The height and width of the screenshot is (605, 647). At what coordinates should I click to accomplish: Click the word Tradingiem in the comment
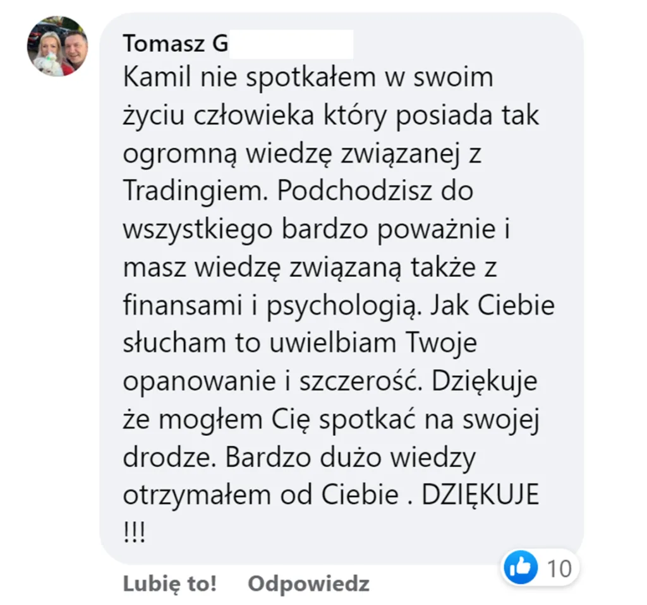tap(193, 192)
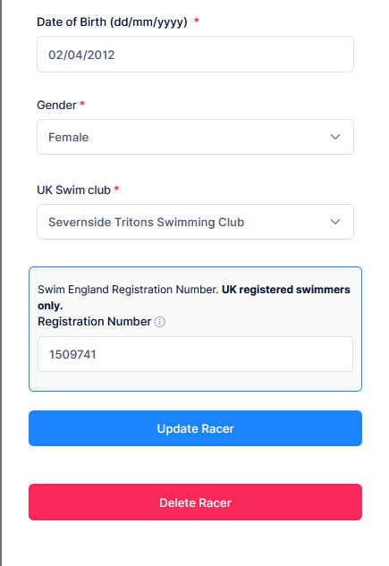Expand the Gender dropdown showing Female

195,137
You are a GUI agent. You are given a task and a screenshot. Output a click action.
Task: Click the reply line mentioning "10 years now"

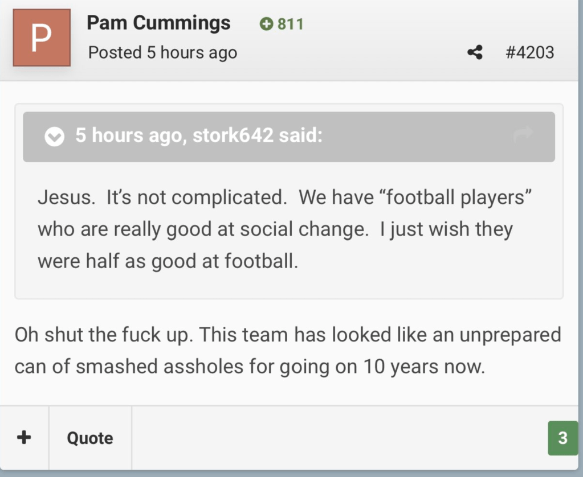250,367
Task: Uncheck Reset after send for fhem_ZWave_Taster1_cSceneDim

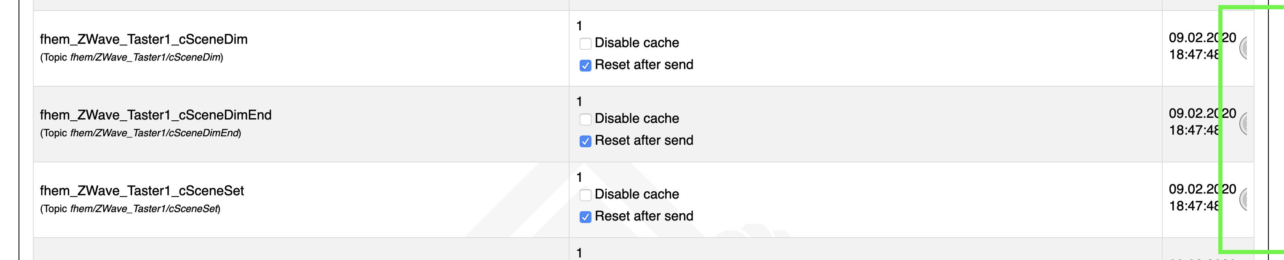Action: [585, 65]
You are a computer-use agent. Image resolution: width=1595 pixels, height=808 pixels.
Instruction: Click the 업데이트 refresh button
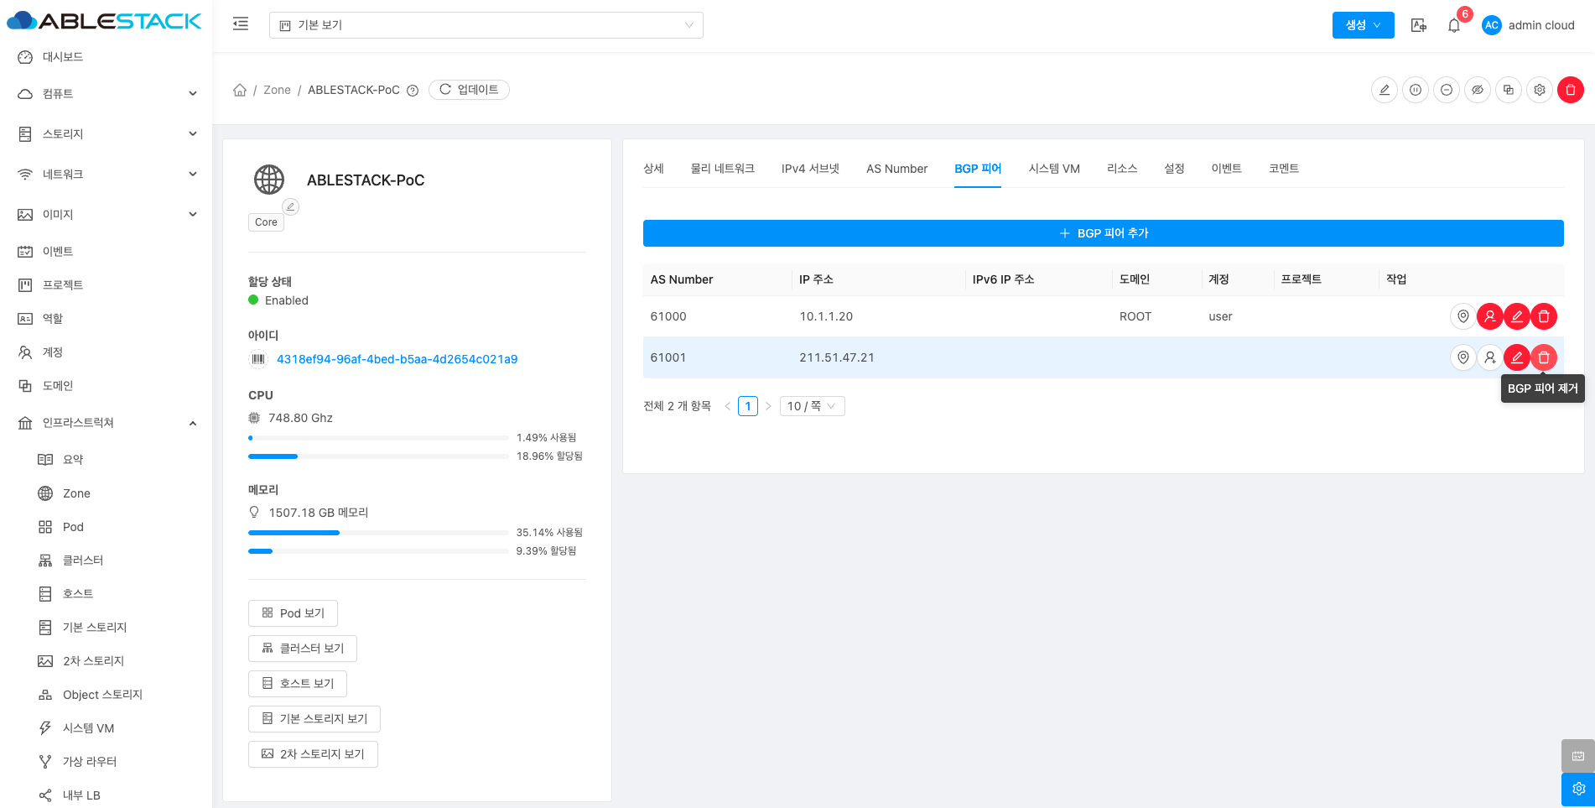pos(469,90)
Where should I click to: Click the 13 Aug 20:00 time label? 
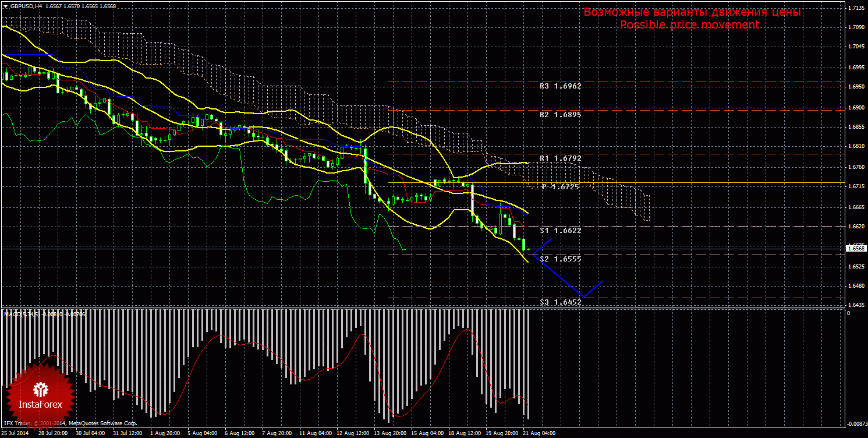click(x=392, y=433)
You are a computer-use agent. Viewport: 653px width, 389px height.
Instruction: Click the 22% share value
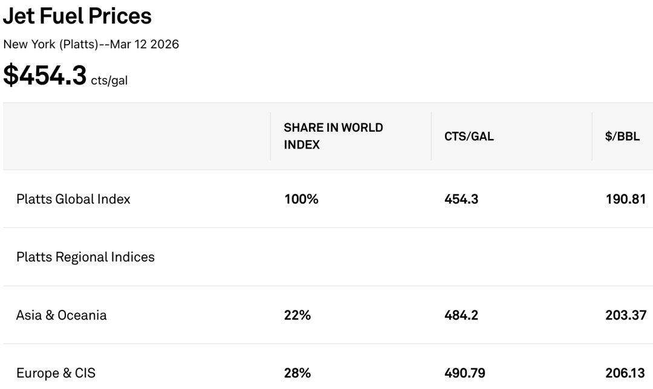tap(297, 315)
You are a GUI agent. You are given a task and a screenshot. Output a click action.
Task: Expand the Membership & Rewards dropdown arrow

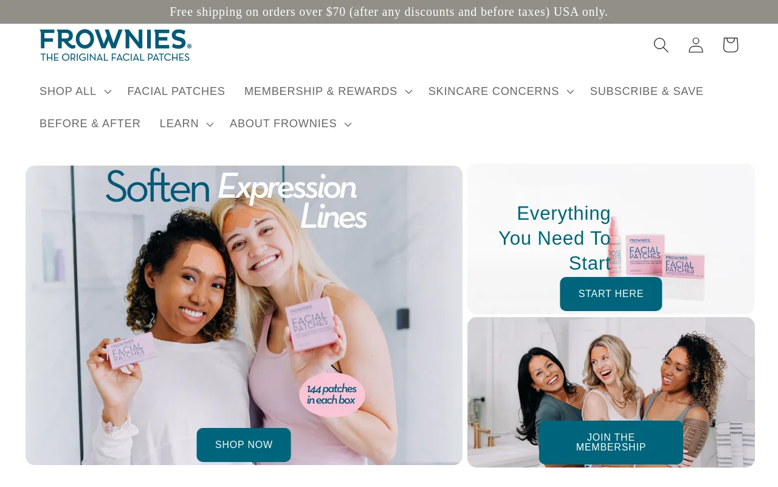[x=408, y=92]
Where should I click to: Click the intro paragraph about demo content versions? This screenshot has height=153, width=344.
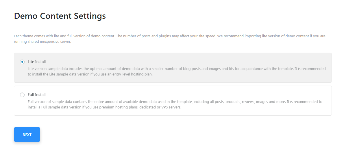(170, 39)
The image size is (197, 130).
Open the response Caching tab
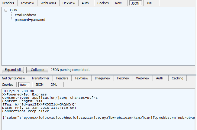coord(177,78)
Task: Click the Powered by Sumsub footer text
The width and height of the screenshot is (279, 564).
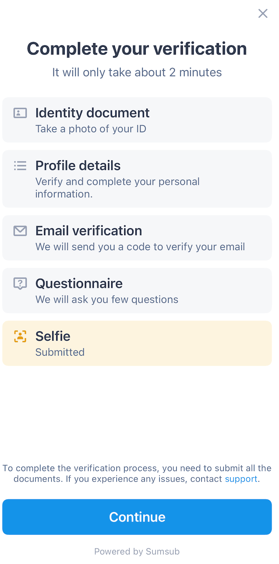Action: point(137,551)
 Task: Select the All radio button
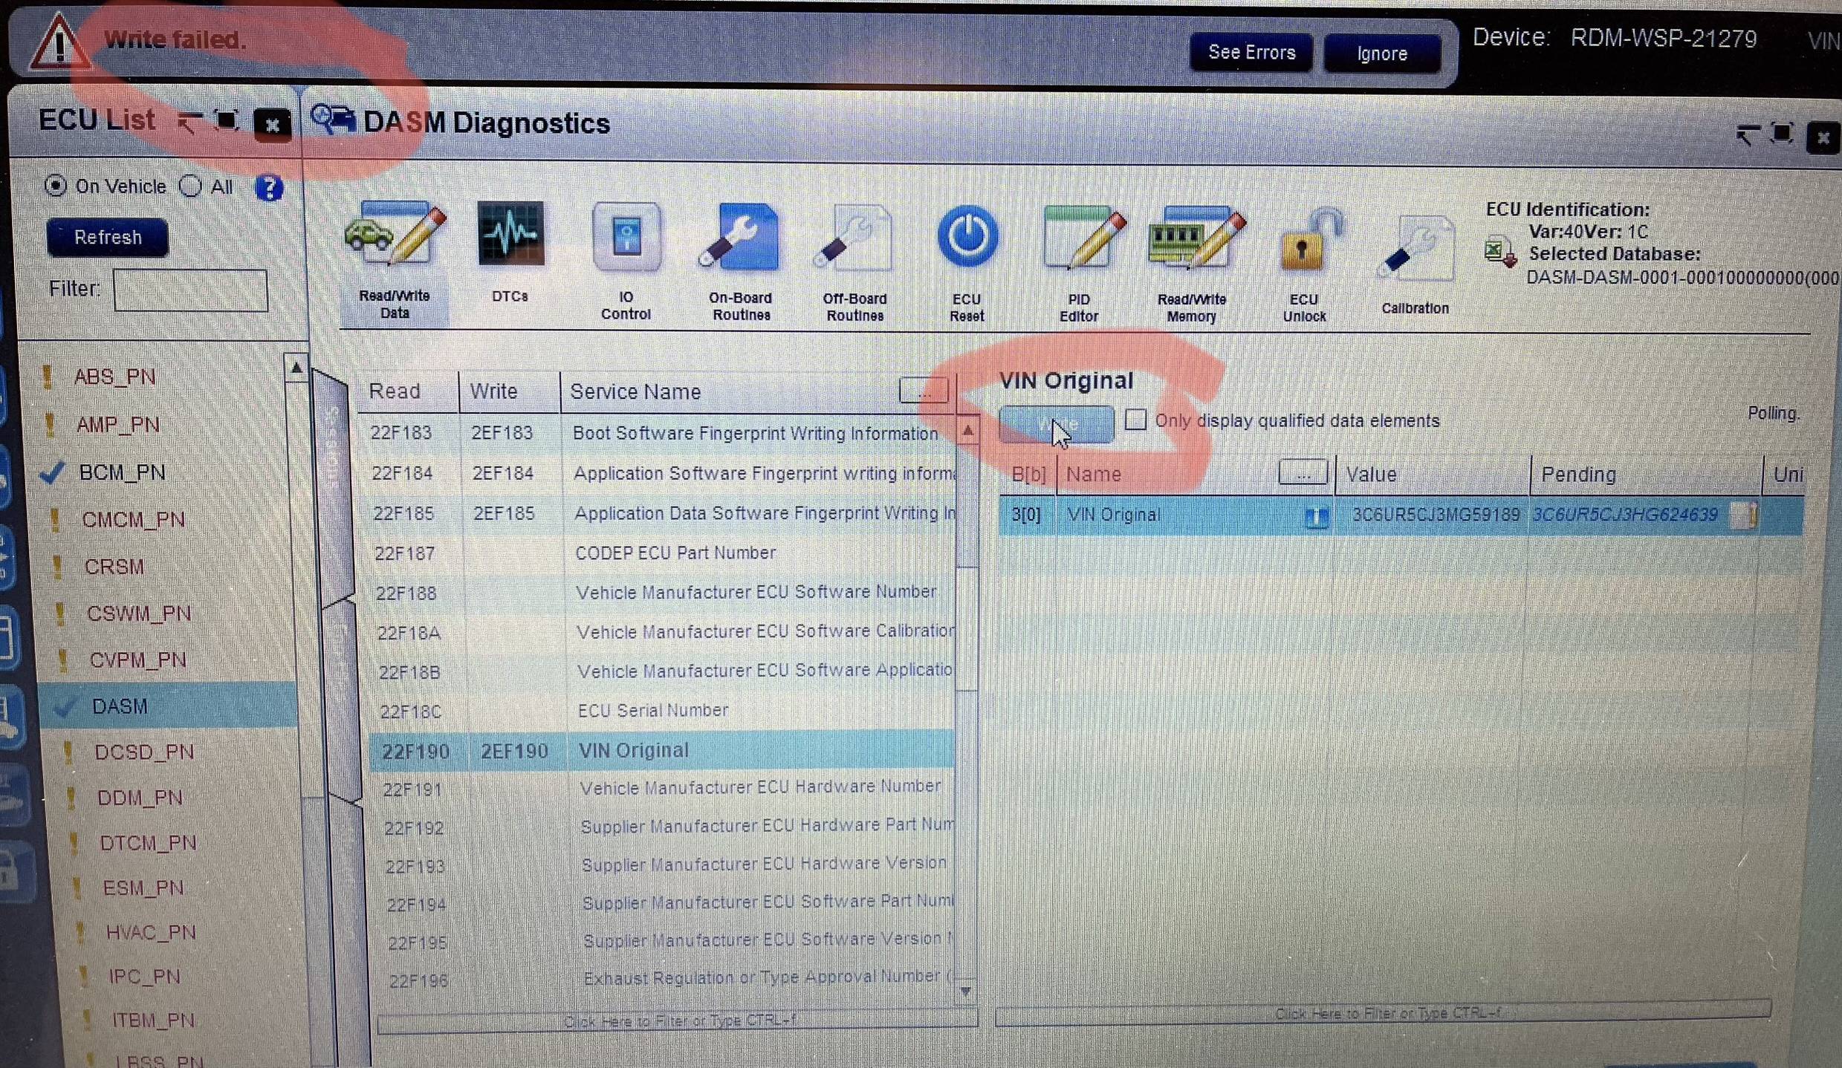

TASK DESCRIPTION =
The answer is the full set of records printed exactly, less the pictures.

SOLUTION =
The height and width of the screenshot is (605, 647). At what coordinates should I click to accomplish: Click the word Tradingiem in the comment
tap(193, 192)
Expand the Gender dropdown showing Female

195,137
You are a GUI agent. You are given a task and a screenshot. Output a click action.
Task: Click the reply line mentioning "10 years now"

250,367
Task: Uncheck Reset after send for fhem_ZWave_Taster1_cSceneDim

Action: [585, 65]
You are a computer-use agent. Image resolution: width=1595 pixels, height=808 pixels.
Instruction: Click the 업데이트 refresh button
pos(469,90)
Where should I click to: Click the 13 Aug 20:00 time label? 
click(x=392, y=433)
You are a computer-use agent. Viewport: 653px width, 389px height.
Instruction: Click the 22% share value
tap(297, 315)
You are a GUI agent. You are given a task and a screenshot. Output a click action.
Task: Expand the Membership & Rewards dropdown arrow

[x=408, y=92]
Where should I click to: Click the intro paragraph about demo content versions? This screenshot has height=153, width=344.
(170, 39)
The image size is (197, 130).
Open the response Caching tab
coord(177,78)
Task: Click the Powered by Sumsub footer text
The width and height of the screenshot is (279, 564).
Action: point(137,551)
 Task: Select the All radio button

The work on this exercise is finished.